THE PROBLEM - Copy out the rows from the line with "You are a computer-use" through the line with "Action: coord(12,119)", both lines included, and omit the pictures.

GIVEN RECORDS -
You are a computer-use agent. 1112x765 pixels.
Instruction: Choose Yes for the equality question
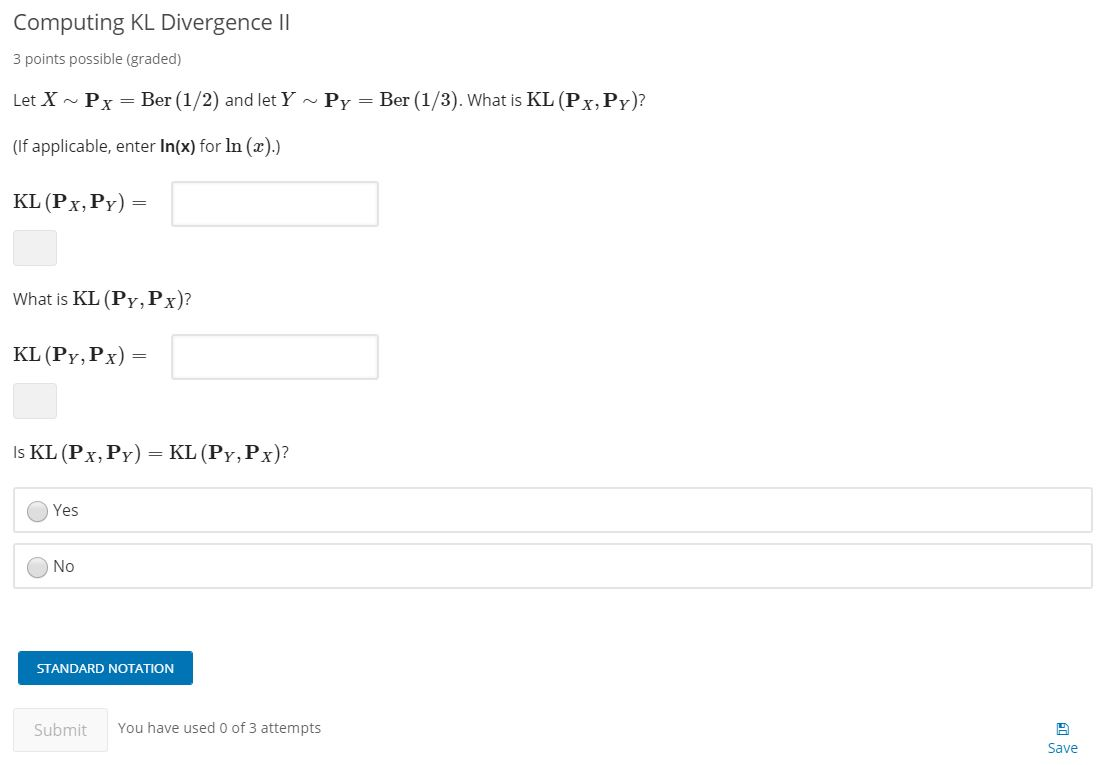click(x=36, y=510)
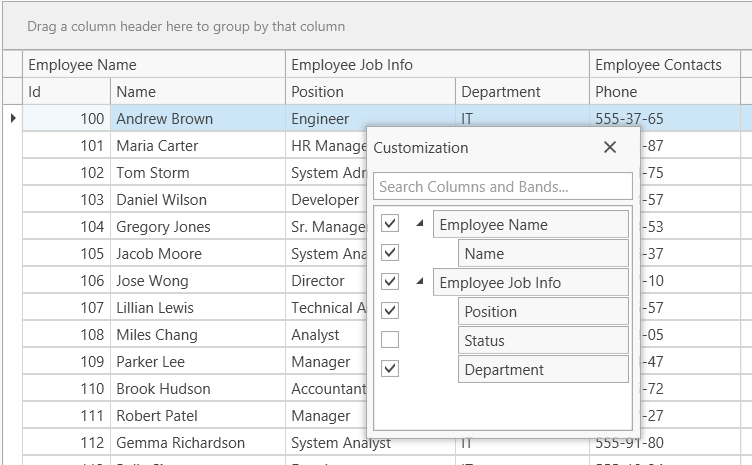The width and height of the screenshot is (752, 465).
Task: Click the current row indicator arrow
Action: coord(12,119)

--

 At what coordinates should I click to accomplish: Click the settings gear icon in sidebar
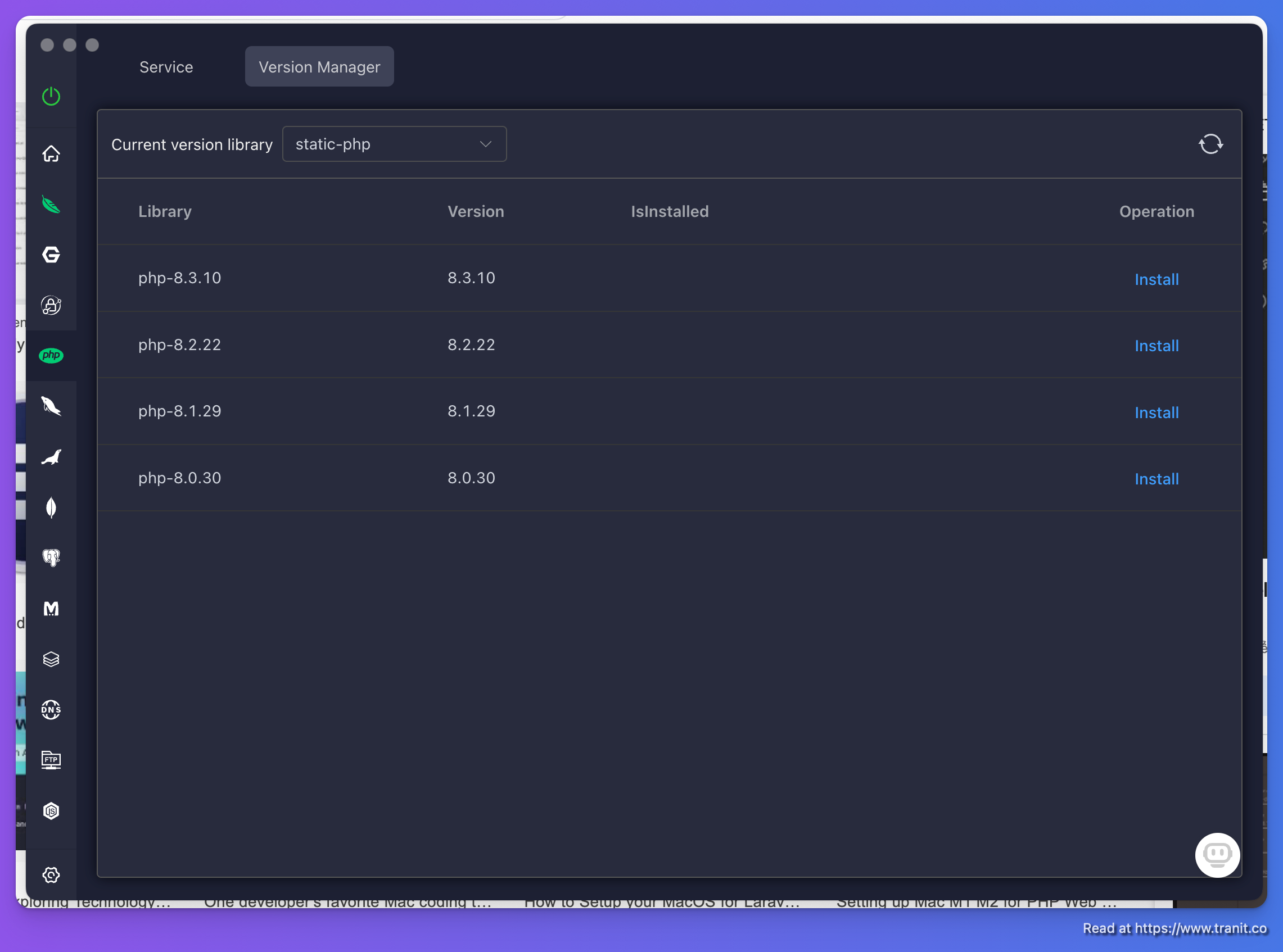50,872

TASK RESULT -
You are a computer-use agent. 1112x765 pixels.
Instruction: Choose Yes for the equality question
click(x=36, y=510)
The width and height of the screenshot is (752, 465).
Task: Click the current row indicator arrow
Action: coord(12,119)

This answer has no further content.